Screenshot and document pointing data:
======

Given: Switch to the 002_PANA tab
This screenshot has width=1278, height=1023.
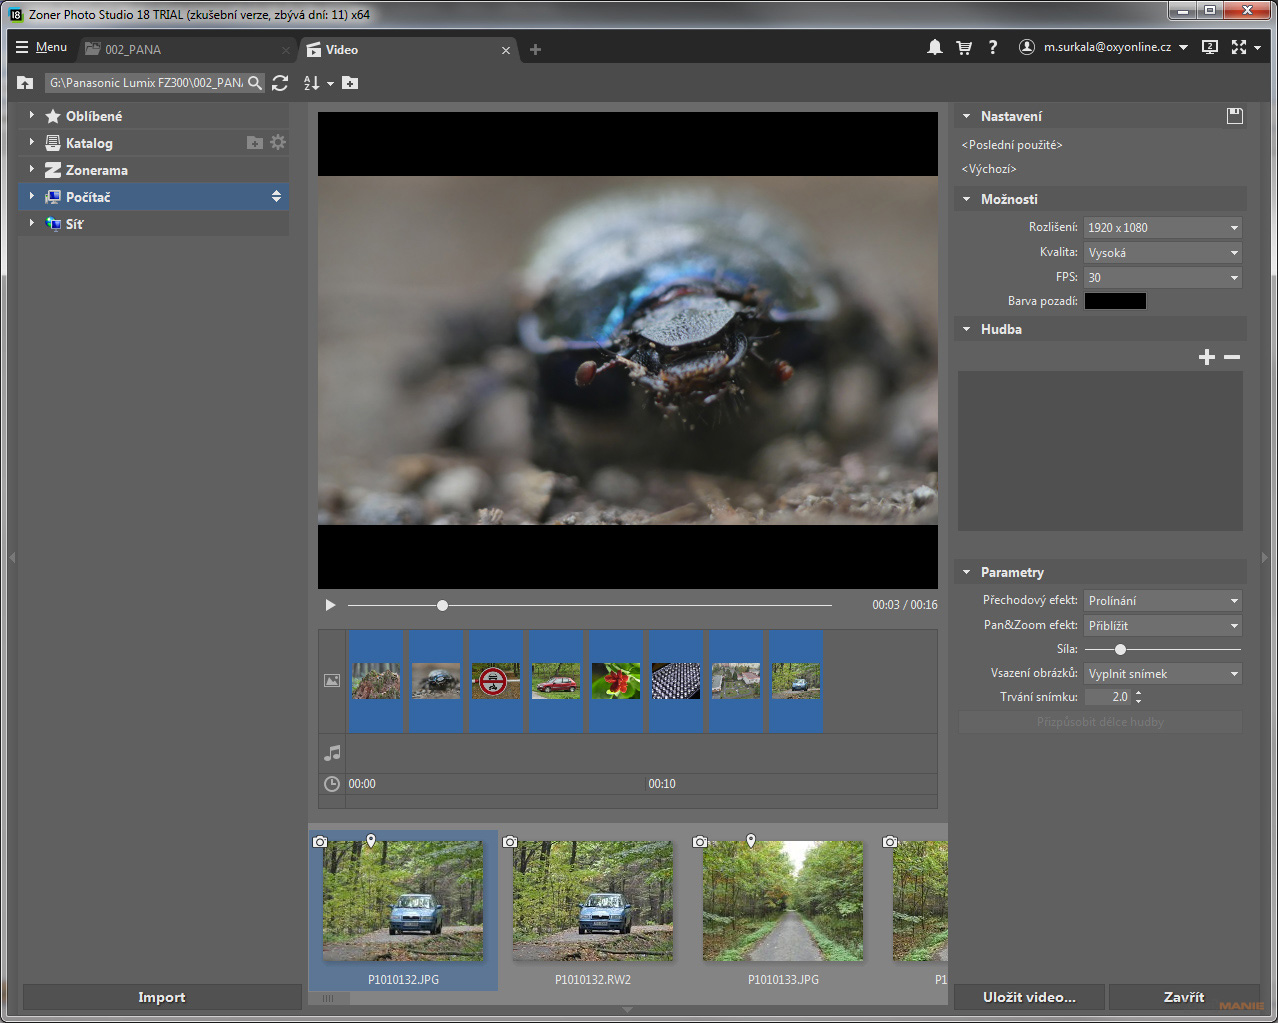Looking at the screenshot, I should 133,49.
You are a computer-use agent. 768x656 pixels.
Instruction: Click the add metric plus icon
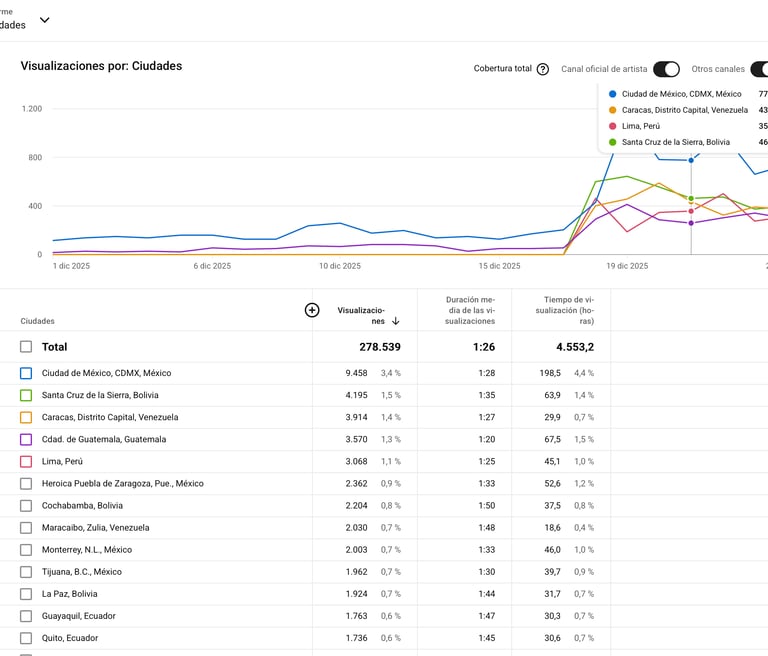[312, 310]
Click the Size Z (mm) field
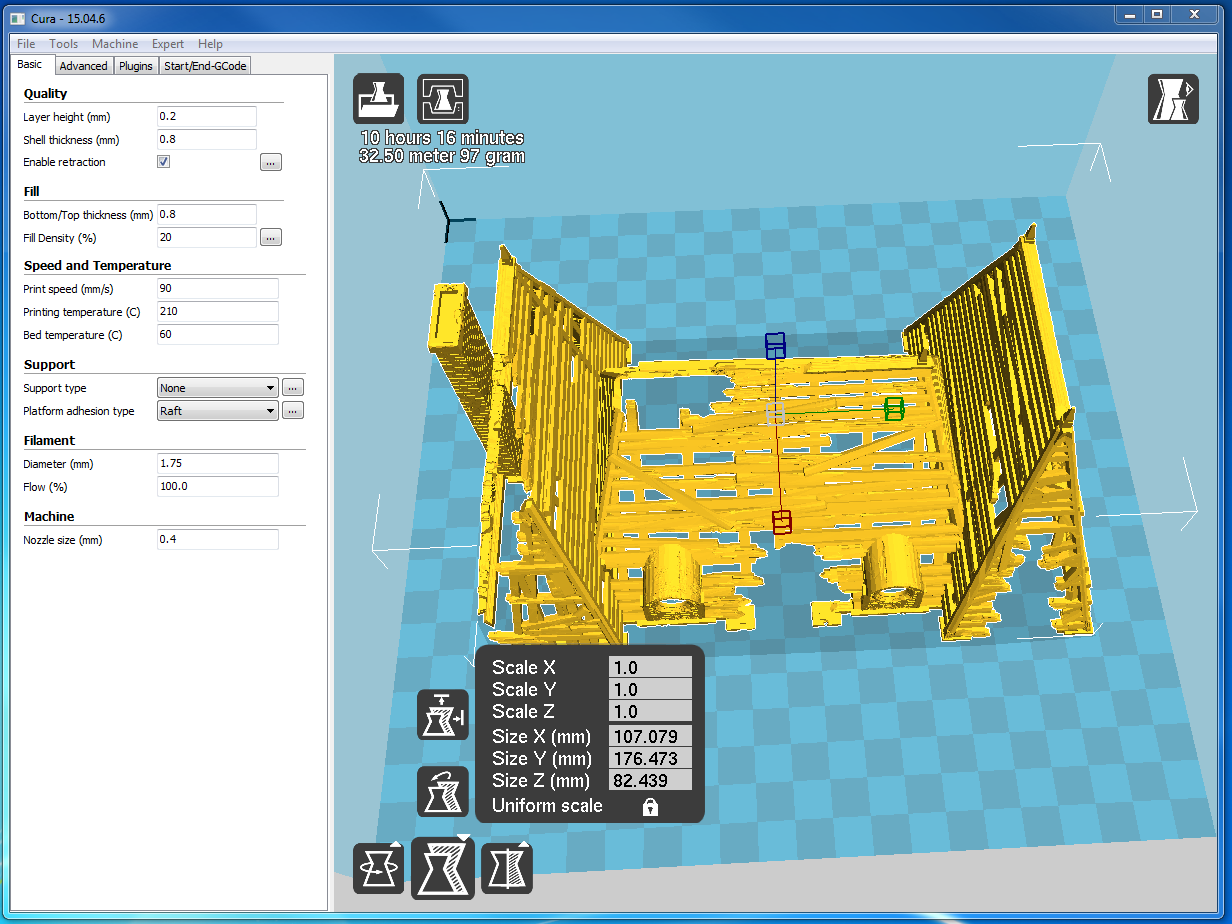The height and width of the screenshot is (924, 1232). pos(650,781)
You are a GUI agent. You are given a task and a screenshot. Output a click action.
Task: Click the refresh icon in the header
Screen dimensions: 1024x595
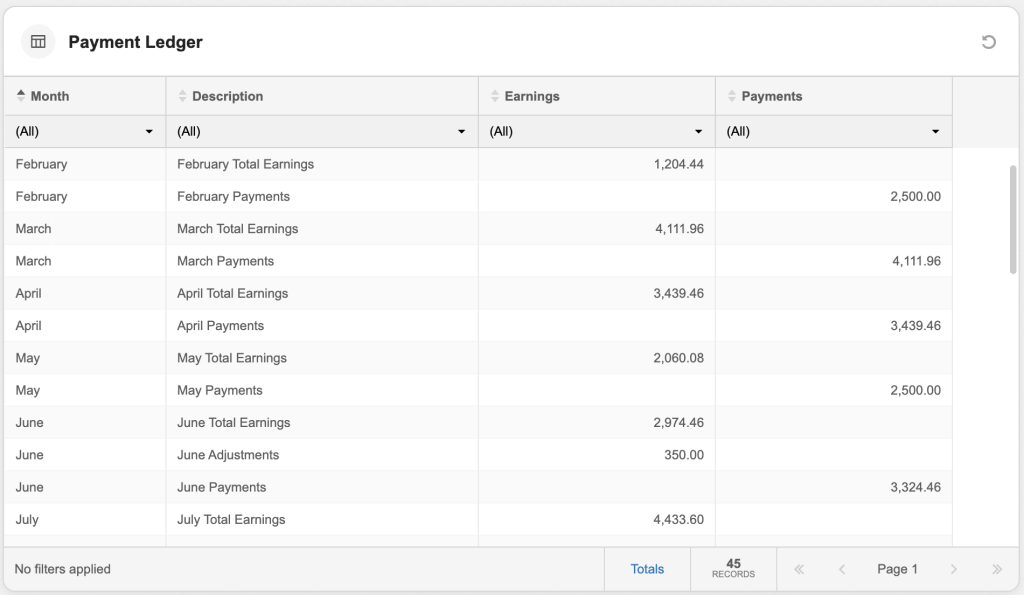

======

Short problem:
Please write out all of the items above again, swapping "icon" for "button" and keeping everything else unchanged. Leave the pictures out.

Correct response:
Given: Switch to the 002_PANA tab
This screenshot has width=1278, height=1023.
Looking at the screenshot, I should 133,49.
You are a computer-use agent. 768x656 pixels.
Instruction: Click the add metric plus button
[312, 310]
Click the Size Z (mm) field
The height and width of the screenshot is (924, 1232). pos(650,781)
You are a GUI agent. You are given a task and a screenshot. Output a click action.
Task: Click the refresh button in the header
Screen dimensions: 1024x595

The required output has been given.